BEGIN GIVEN TEXT
Louisiana 2010 Regular Session

Louisiana Senate Bill SR147

Introduced
6/16/10  

Caption

Memorializes Congress to oppose the creation of a new consumer regulatory agency for FDIC insured institutions.

Impact

If Congress were to enact these bills and create the proposed agency, Louisiana banks would face significantly heightened regulation and compliance costs. The resolution argues that this increased regulatory environment would diminish the banks' ability to effectively serve their clients, potentially increasing the costs for consumers seeking credit. The authors of the resolution assert that the majority of FDIC insured banks did not contribute to the financial crisis and yet would be subjected to stringent regulations under the oversight of a new agency lacking experience in banking regulation.

Summary

Senate Resolution No. 147, proposed by Senator Duplessis, serves to memorialize the Congress of the United States to oppose the establishment of a new consumer regulatory agency for FDIC insured institutions. The resolution articulates concerns regarding the potential implications of H.R. 4173 and S. 3217, which aim to introduce a new Consumer Financial Protection Agency with expansive authority over financial institutions. The resolution emphasizes that while consumer protections are paramount, the proposed agency could impose excessive regulatory burdens on Louisiana banks and thrifts, which are already heavily regulated under existing laws.
END GIVEN TEXT
BEGIN GIVEN INFORMATION
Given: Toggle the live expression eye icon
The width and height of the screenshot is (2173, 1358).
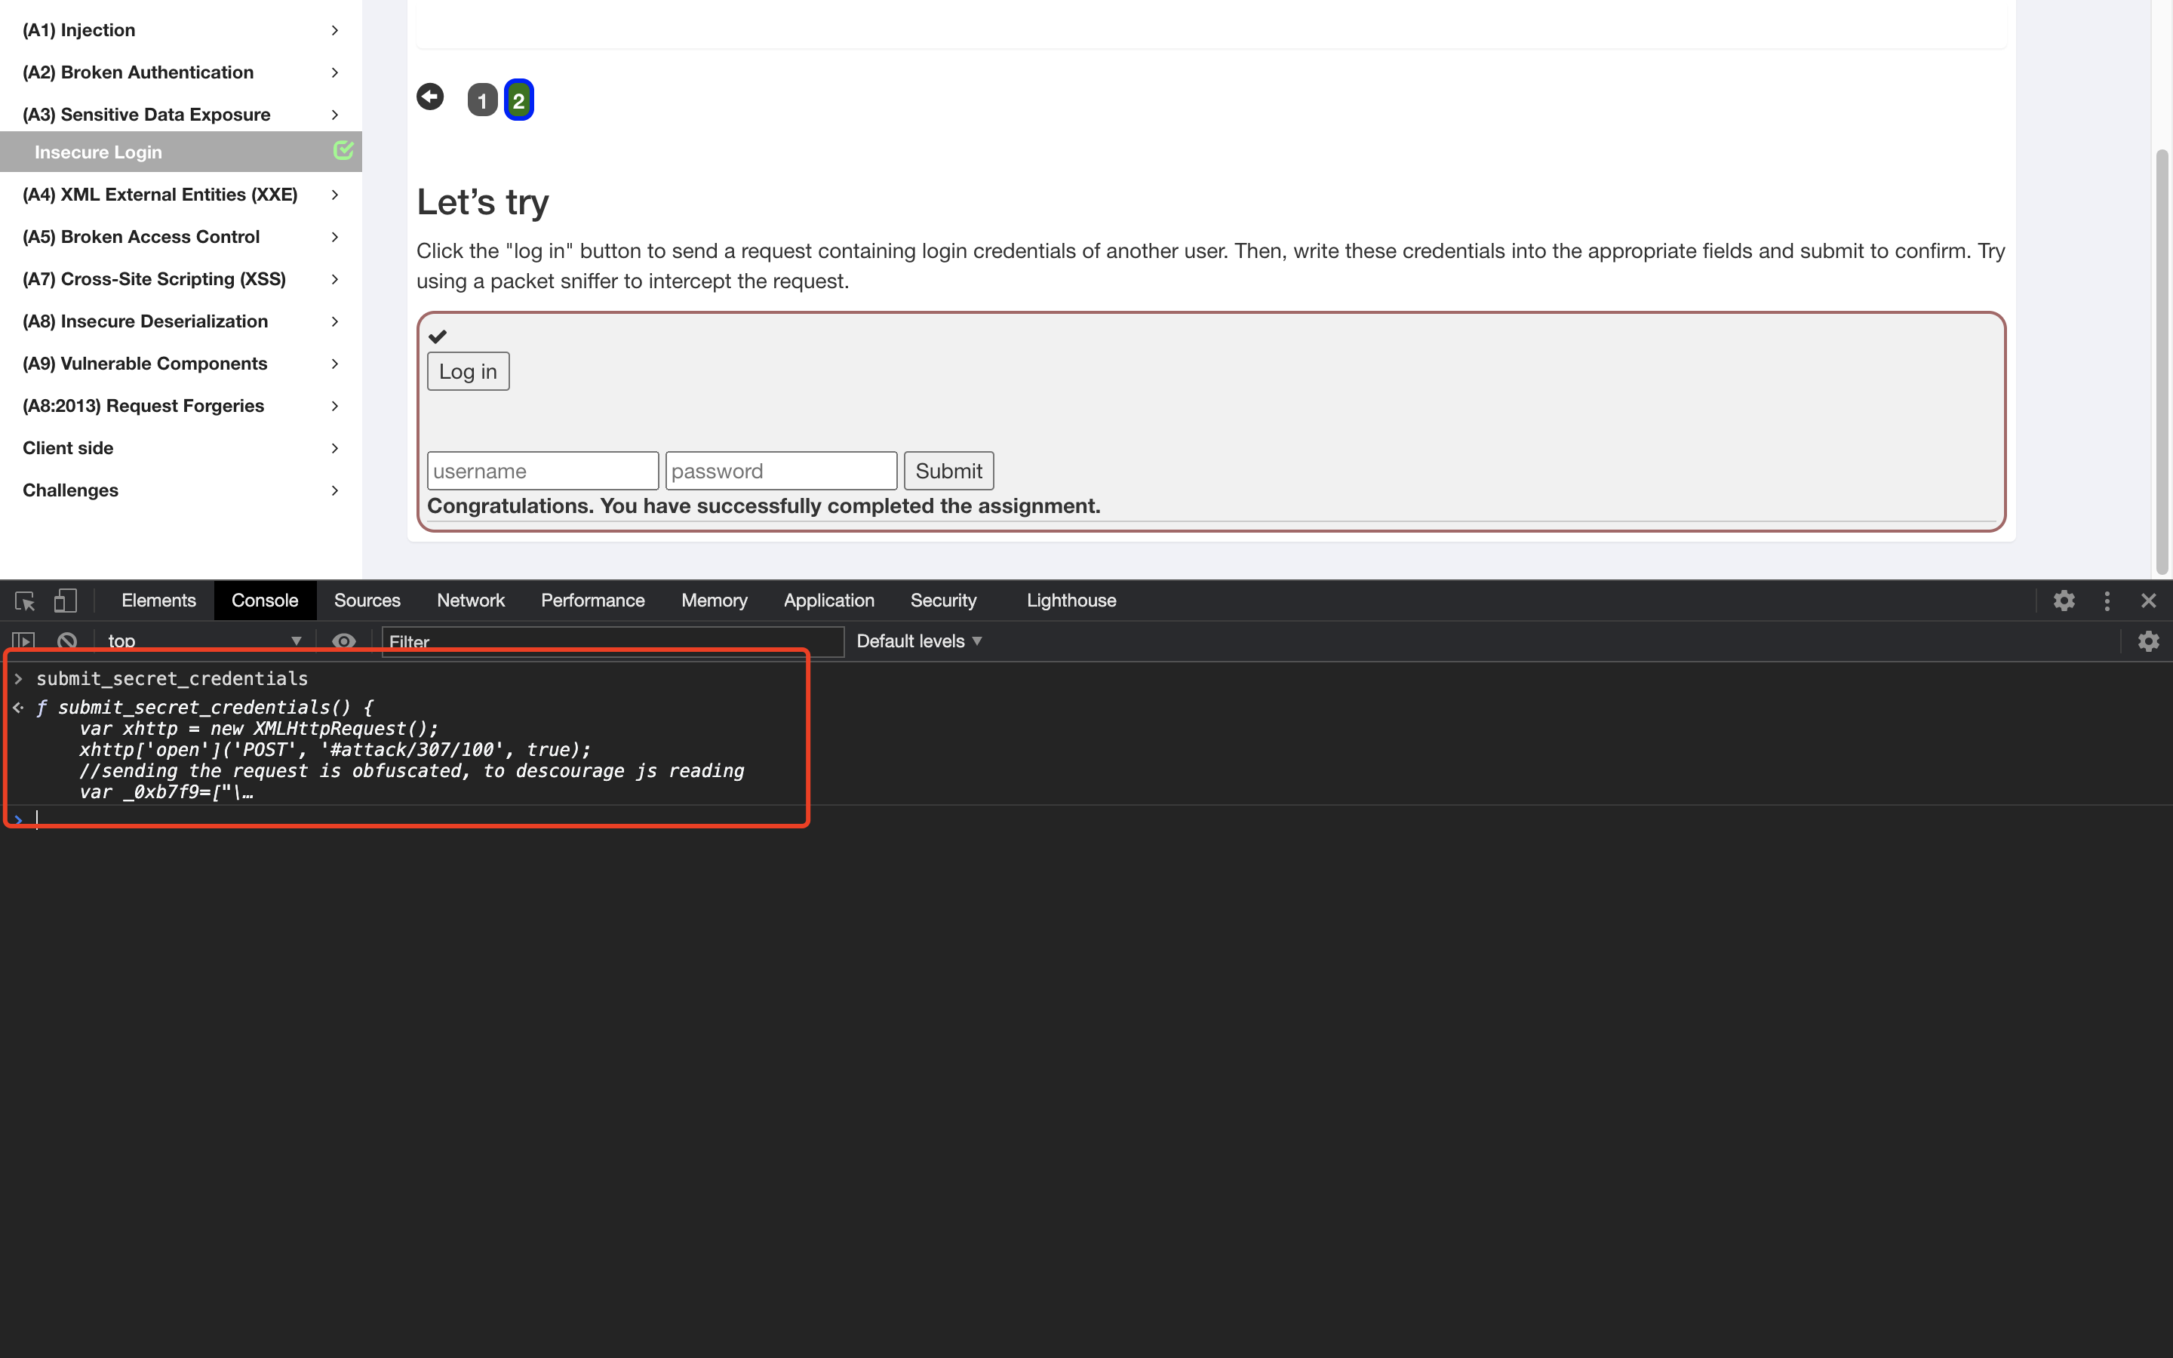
END GIVEN INFORMATION
• [WRITTEN PROBLEM]:
Rewrite the passage of the Senate Resolution 147 text, starting with "Louisiana 2010 Regular" and going on through "in banking regulation.", with "compliance costs" replaced by "administrative costs".

• [TASK RESPONSE]:
Louisiana 2010 Regular Session

Louisiana Senate Bill SR147

Introduced
6/16/10  

Caption

Memorializes Congress to oppose the creation of a new consumer regulatory agency for FDIC insured institutions.

Impact

If Congress were to enact these bills and create the proposed agency, Louisiana banks would face significantly heightened regulation and administrative costs. The resolution argues that this increased regulatory environment would diminish the banks' ability to effectively serve their clients, potentially increasing the costs for consumers seeking credit. The authors of the resolution assert that the majority of FDIC insured banks did not contribute to the financial crisis and yet would be subjected to stringent regulations under the oversight of a new agency lacking experience in banking regulation.